Halloween poems

Author: Myra Cohn Livingston
Illustrator: Stephen Gammell
Year: 1989
Publisher: Holiday House

Stephen Gammell is one of the most recognized masters of visual horror. His most famous work in this genre remains the series of Scary Stories to Tell in the Dark by Alvin Schwartz. These collections were published over the course of a decade, until Schwartz’s death in 1992. Decades later, a feature film adaptation was released, with the visual atmosphere deeply inspired by Gammell’s haunting illustrations.

Online, you can find countless stories of children who used to pore over these books for hours — secretly, under the covers, with a flashlight — shivering from that peculiar blend of fear and fascination. But Scary Stories are not the only eerie books shaped by Gammell’s imagination. Vampires, werewolves, and ghosts have inhabited his visual world since the early 1970s, and seem to have never left it.
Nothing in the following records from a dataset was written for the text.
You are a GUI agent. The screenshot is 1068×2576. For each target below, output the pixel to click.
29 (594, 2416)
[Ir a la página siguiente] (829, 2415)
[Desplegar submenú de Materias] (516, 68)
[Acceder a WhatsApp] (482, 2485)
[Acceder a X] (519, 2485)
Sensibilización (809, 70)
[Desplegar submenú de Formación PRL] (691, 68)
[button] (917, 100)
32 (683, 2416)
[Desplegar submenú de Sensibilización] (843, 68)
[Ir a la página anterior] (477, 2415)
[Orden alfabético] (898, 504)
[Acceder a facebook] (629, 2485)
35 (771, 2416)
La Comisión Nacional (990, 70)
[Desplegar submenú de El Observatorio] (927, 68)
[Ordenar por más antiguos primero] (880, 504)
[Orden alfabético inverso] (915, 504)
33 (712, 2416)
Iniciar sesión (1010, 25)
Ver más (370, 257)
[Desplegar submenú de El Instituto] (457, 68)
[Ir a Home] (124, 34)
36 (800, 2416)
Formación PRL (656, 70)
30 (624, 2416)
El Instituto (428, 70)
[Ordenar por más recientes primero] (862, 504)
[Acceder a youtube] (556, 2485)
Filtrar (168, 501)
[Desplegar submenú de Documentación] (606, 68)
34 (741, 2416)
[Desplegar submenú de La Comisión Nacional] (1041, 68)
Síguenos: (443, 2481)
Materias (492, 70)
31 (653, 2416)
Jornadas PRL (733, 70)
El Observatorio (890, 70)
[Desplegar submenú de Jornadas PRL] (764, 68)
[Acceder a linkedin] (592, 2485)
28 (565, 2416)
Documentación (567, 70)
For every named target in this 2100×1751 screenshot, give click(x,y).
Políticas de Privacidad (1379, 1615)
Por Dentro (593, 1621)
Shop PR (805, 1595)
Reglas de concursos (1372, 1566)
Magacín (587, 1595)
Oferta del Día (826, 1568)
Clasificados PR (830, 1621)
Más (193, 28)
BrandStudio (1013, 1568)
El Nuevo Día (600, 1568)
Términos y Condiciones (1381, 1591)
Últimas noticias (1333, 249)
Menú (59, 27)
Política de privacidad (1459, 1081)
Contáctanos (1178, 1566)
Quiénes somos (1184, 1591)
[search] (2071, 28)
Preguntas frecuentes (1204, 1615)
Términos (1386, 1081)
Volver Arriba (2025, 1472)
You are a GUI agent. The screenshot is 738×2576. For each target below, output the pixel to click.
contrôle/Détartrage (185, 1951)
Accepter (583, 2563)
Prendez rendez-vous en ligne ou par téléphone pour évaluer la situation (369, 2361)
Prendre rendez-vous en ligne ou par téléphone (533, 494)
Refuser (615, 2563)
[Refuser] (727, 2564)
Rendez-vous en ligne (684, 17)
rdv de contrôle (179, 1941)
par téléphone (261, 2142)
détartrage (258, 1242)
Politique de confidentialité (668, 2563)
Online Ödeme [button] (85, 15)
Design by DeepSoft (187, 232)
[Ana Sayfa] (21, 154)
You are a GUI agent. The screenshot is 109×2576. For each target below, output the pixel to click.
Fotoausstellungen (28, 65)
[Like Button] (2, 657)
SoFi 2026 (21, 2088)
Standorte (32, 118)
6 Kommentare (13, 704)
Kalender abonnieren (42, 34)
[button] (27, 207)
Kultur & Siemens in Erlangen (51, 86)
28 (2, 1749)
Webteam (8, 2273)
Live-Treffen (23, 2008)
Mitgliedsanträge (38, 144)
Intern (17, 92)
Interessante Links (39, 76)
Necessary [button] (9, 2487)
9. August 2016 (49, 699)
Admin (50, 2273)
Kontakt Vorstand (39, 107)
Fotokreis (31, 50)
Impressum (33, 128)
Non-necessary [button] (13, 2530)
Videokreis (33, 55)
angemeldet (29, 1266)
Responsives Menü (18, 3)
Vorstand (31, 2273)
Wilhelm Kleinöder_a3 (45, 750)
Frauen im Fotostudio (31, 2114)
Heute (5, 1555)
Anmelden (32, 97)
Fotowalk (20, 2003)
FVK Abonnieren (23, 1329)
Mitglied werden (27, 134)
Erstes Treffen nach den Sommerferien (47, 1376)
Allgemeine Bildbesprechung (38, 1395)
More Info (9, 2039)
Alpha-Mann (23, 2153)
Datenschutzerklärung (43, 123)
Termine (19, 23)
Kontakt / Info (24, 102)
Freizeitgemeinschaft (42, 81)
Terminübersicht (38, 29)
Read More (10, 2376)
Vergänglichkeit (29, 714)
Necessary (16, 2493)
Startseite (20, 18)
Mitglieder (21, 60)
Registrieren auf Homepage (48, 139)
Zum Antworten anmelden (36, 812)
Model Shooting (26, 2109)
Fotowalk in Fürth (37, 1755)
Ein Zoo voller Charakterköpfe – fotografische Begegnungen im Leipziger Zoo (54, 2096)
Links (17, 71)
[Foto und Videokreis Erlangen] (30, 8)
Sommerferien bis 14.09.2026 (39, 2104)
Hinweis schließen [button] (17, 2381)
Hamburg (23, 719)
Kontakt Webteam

The collection Halloween Poems by Myra Cohn Livingston, illustrated by Gammell, came out in 1989 — the golden age of spooky and gothic children’s literature. It’s a set of eighteen short Halloween verses, playful and unsettling at once, where the artist’s distinctive line and color conjure a mysterious, slightly surreal mood.

It’s worth noting that although many readers associate Gammell’s name primarily with “scary stories,” they make up only a small part of his creative work. In that very same 1989, another book he illustrated — Song and Dance Man by Karen Ackerman — received the Caldecott Medal, the highest honor for American picture books.